__Exercise objective__. Repeat the lines from the line with "The width and height of the screenshot is (480, 661)." to the line with "Screen dimensions: 1200x746" in the listing below, keeping both end lines and adding nothing.

__Supplied records__.

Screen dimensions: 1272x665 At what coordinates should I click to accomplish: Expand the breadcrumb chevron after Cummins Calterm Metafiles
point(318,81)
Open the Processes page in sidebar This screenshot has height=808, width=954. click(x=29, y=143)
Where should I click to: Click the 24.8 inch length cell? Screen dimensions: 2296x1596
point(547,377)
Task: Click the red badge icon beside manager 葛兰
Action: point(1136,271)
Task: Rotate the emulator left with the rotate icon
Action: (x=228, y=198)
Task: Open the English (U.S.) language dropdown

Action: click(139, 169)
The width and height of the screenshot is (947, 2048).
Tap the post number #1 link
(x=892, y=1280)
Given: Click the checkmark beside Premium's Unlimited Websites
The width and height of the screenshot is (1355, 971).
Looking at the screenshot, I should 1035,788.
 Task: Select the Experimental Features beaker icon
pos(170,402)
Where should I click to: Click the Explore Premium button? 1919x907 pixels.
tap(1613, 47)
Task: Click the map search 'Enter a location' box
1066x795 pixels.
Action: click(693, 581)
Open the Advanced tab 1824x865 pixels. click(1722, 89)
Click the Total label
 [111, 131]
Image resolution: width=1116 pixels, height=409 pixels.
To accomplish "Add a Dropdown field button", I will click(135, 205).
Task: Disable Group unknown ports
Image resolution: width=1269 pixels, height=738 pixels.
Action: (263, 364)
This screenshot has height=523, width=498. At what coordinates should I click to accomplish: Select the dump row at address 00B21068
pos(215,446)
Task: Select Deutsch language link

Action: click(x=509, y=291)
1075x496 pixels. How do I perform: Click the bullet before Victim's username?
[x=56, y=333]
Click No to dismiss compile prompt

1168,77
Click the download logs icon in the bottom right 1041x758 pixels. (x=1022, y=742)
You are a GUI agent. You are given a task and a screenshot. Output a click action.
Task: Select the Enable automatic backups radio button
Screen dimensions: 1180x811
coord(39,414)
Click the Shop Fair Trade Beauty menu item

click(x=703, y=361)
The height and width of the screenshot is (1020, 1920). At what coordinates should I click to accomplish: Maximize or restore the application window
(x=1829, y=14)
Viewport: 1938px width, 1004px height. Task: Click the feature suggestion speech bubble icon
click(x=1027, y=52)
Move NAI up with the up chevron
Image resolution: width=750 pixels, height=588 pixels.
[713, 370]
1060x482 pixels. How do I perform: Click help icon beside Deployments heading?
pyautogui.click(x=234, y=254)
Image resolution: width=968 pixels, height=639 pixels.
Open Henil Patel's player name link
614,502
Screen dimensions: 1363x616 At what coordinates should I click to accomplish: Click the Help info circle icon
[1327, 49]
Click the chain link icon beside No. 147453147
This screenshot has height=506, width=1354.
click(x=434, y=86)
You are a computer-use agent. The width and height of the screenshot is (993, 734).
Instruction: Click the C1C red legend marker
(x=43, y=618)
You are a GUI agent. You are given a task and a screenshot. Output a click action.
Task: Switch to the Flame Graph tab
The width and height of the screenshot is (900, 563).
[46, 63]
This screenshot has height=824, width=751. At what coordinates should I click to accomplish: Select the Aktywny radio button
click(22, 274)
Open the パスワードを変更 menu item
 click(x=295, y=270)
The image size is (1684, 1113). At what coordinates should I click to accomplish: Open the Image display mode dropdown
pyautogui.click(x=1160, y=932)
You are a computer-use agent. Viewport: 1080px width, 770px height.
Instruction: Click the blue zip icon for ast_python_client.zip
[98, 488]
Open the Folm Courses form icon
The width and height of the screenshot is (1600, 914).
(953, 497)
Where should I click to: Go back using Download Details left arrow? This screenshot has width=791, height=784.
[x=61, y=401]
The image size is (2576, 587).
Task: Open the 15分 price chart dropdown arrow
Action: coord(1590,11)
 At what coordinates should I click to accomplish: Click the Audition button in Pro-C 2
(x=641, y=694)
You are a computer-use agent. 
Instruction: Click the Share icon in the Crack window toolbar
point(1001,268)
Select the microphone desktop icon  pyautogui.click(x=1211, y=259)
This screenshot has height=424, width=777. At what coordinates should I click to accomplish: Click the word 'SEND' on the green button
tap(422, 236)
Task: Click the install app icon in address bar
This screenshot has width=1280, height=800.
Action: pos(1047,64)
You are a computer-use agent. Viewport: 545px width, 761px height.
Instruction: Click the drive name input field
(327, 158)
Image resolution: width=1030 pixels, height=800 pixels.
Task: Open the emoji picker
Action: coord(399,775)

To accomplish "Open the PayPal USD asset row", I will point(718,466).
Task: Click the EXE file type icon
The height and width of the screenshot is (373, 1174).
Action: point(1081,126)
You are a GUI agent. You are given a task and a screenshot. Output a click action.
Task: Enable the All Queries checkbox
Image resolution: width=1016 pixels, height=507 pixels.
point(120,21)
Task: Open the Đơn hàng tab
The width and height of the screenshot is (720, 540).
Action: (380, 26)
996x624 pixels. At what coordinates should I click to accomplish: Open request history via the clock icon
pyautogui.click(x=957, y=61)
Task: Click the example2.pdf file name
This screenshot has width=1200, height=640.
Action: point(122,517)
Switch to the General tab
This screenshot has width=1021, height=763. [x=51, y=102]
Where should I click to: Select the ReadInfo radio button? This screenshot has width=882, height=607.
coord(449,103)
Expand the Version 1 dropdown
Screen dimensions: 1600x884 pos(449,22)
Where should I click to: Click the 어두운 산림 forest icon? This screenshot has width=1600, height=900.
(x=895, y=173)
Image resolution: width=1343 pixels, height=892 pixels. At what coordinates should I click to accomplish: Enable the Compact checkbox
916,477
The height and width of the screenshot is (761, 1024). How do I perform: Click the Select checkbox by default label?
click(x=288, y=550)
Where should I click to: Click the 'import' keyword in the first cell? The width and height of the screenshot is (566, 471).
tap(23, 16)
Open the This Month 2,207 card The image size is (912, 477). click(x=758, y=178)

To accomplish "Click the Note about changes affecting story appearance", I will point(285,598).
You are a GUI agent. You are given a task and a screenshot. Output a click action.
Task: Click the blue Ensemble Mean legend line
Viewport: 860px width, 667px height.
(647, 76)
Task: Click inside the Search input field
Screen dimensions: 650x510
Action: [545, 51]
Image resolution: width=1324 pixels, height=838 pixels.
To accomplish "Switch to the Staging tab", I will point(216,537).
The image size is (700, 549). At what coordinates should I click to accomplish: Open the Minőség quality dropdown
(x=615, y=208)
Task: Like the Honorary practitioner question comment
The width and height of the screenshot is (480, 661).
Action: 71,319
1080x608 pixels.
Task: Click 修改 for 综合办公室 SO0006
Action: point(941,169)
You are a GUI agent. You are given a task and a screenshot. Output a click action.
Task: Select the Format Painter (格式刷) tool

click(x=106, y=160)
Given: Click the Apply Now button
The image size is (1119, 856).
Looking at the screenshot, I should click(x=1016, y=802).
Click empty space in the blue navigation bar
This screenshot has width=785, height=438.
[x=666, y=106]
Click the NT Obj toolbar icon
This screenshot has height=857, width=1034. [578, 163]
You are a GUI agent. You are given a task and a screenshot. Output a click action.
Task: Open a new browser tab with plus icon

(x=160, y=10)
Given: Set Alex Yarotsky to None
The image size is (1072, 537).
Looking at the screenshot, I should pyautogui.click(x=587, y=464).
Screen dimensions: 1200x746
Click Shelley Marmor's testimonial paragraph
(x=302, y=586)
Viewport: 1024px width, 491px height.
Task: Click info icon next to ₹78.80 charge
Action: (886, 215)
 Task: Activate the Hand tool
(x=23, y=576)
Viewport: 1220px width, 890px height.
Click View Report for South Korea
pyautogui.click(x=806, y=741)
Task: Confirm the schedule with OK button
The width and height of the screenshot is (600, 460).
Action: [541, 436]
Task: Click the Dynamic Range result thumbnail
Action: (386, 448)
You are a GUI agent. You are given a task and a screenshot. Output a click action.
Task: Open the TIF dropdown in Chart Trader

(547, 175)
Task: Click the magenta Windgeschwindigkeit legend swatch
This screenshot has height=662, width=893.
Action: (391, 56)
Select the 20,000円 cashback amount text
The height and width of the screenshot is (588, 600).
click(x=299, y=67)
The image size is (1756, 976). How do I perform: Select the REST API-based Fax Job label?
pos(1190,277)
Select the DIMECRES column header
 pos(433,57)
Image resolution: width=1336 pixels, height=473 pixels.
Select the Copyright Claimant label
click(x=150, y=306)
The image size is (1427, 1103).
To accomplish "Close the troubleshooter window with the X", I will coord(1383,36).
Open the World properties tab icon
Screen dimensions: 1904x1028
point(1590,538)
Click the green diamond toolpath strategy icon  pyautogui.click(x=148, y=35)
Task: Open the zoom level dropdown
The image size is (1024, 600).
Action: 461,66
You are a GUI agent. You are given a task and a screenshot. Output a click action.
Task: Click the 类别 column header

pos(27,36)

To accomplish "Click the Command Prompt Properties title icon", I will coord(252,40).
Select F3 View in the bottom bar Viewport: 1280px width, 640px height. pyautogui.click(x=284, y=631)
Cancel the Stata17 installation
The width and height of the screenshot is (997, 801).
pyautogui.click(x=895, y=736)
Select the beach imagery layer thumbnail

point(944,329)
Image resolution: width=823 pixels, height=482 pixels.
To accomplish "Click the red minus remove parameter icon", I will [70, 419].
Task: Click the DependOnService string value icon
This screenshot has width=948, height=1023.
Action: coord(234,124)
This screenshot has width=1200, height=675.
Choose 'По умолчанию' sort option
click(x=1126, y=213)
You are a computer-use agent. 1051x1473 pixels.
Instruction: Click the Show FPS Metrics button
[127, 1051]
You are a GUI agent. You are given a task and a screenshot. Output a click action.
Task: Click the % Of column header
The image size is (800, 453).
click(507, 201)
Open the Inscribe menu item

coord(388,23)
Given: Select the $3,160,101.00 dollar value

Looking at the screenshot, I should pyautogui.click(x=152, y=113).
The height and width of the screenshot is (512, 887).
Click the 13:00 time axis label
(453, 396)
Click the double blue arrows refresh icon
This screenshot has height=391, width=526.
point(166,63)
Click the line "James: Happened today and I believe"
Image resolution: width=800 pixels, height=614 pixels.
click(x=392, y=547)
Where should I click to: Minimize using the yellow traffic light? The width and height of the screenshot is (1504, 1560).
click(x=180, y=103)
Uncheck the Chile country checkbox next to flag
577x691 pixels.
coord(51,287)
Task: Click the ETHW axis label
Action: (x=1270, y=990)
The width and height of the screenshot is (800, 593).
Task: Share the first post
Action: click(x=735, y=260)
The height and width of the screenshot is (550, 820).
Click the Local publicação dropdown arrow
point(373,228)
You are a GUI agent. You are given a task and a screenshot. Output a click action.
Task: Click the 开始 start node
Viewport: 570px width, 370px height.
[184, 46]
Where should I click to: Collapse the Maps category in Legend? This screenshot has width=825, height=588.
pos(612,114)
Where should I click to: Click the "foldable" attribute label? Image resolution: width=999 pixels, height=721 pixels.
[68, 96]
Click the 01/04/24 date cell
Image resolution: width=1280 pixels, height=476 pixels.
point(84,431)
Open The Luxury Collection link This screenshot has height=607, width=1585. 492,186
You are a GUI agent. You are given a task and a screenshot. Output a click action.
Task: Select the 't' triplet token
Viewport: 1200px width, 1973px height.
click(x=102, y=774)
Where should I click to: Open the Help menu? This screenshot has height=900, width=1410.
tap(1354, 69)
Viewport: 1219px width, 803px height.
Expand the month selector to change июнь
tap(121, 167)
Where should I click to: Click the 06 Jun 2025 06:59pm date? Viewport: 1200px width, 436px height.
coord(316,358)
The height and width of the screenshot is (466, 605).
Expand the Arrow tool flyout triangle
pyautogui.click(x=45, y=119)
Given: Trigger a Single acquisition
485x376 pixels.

__Task answer__.
The width and height of the screenshot is (480, 661).
Action: 71,319
1080x608 pixels.
Task: Click 修改 for 综合办公室 SO0006
Action: point(941,169)
You are a GUI agent. You are given a task and a screenshot. Output a click action.
Task: Select the Format Painter (格式刷) tool

click(x=106, y=160)
Given: Click the Apply Now button
The image size is (1119, 856).
Looking at the screenshot, I should click(x=1016, y=802).
Click empty space in the blue navigation bar
This screenshot has width=785, height=438.
[x=666, y=106]
Click the NT Obj toolbar icon
This screenshot has height=857, width=1034. [578, 163]
You are a GUI agent. You are given a task and a screenshot. Output a click action.
Task: Open a new browser tab with plus icon

(x=160, y=10)
Given: Set Alex Yarotsky to None
The image size is (1072, 537).
Looking at the screenshot, I should pyautogui.click(x=587, y=464).
Screen dimensions: 1200x746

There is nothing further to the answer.